However, before I tell you about marmalade, I must tell you that I bought a new bike. It’s a Boardman and it was on special offer at Halfords in Carrickmines.
I’d been thinking about getting a new bike for ages. In fact, I had some money put aside. Interestingly (for me) the money came from my coin jar. Over the years I emptied my pockets of change into a small tin. When that tin became full, I’d empty it into a bigger container. The year before last, I emptied the big container onto the kitchen table and counted the coins. They came to a little over €600 and I called them my bike fund. The fund more than covered the bike, the mudguards and a new set of lights I ordered today.
Yesterday I took the bike out for a little spin around the block. This morning I was a little more adventurous and headed up to Rockbrook, across to Whitechurch and back home. About 13k, just short of an hour. Very enjoyable. I’m very pleased with the bike. Here’s the view from the highest point of this morning’s cycle.
So, yesterday, I made marmalade for the first time. Again, this was something I had been planning to do for years. That I did it this year is due mainly to a bloke called Will Seaman who, though I haven’t seen him for years, is someone I was and still am very fond of. Anyway, he stuck a picture up on Instagram showing his marmalade making activities and that reminded me that this is the Seville orange season. He subsequently sent me a link to Delia’s marmalade recipe and a load of helpful notes and hints.
Seville oranges are key to the success of homemade marmalade, primarily because of their bitterness. I had to hunt hard last Friday for the oranges, finally finding them in Get Fresh on Marian Road in Rathfarnham, a really lovely greengrocer and delicatessen. I found the sugar in SuperValu, and Christine had bought me some muslin a while ago. So I was all set to go.

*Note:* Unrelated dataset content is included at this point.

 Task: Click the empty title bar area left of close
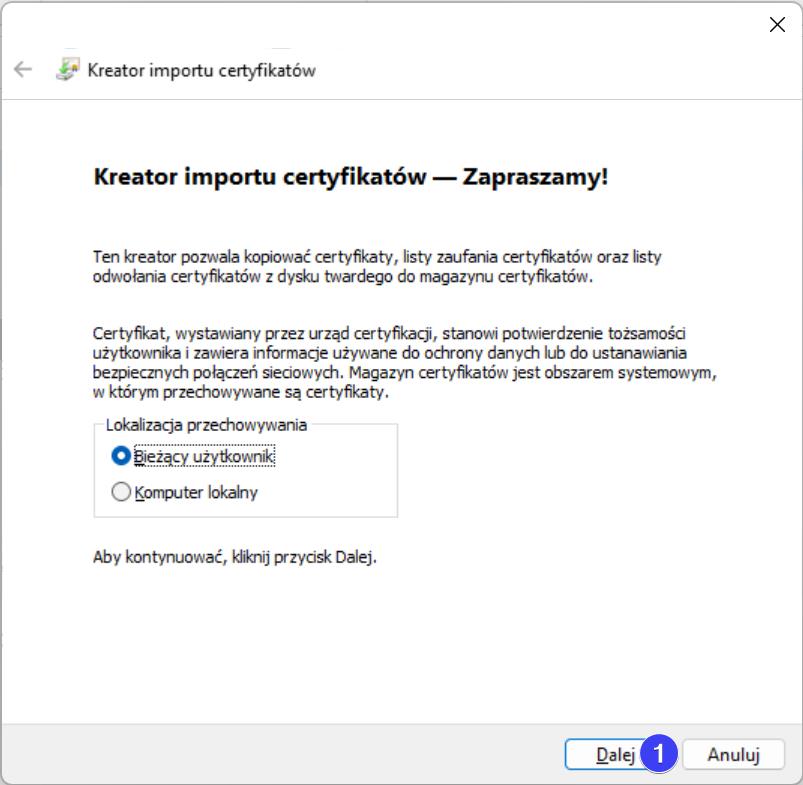(x=400, y=25)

Yesterday was kind of busy so it was after lunch before I was ready to start. I was conscious of Nigel Slater’s sentiments about the pleasure of making marmalade. The way he wrote about it almost suggested a spiritual, transcendent process and, to be honest, I was a bit worried that, because I had offered to make dinner yesterday, I wouldn’t get to savour the full value of the process. Making marmalade is elemental and, as Will suggested to me, alchemical. You start out with these seven lumpy, dreadfully bitter pieces of fruit and through a process of squeezing, reserving, cutting, simmering, sugaring, boiling and testing, they are magically transformed into bitter-sweet orangey nectar. Yesterday, the end of the process was a bit rushed and the next time I do it, I’ll make sure nothing else encroaches on my marmalade making time.
Here’s the process in pictures …
It took the best part of four hours maybe, not all of it needing close attention. The setting process took a lot longer than I had thought but it was all worth it. Very much so.
Today, I designed a label for my jars …
The leaf isn’t quite right but overall, it’s OK.
And that’s about it for the weekend. Oh, except for this …
My alien friend. I’m working on an idea for a tuna can candle, based on street art. I found this guy in a photo and I’m going to try to include him. The picture is filtered a bit, through an app called Pixlr on my phone.
That’s it for now.
* ‘Marmalade. I like marmalade’, is a spoken bit from Alan’s Psychedelic Breakfast on Pink Floyd’s album, Atom Heart Mother, one of my very favourite albums. I have my step-brother, Tim, to thank for my introduction to Pink Floyd in 1973. He had Atom Heart Mother in cassette and I ‘borrowed’ it. It’s an album of many parts, and most of them are sublime.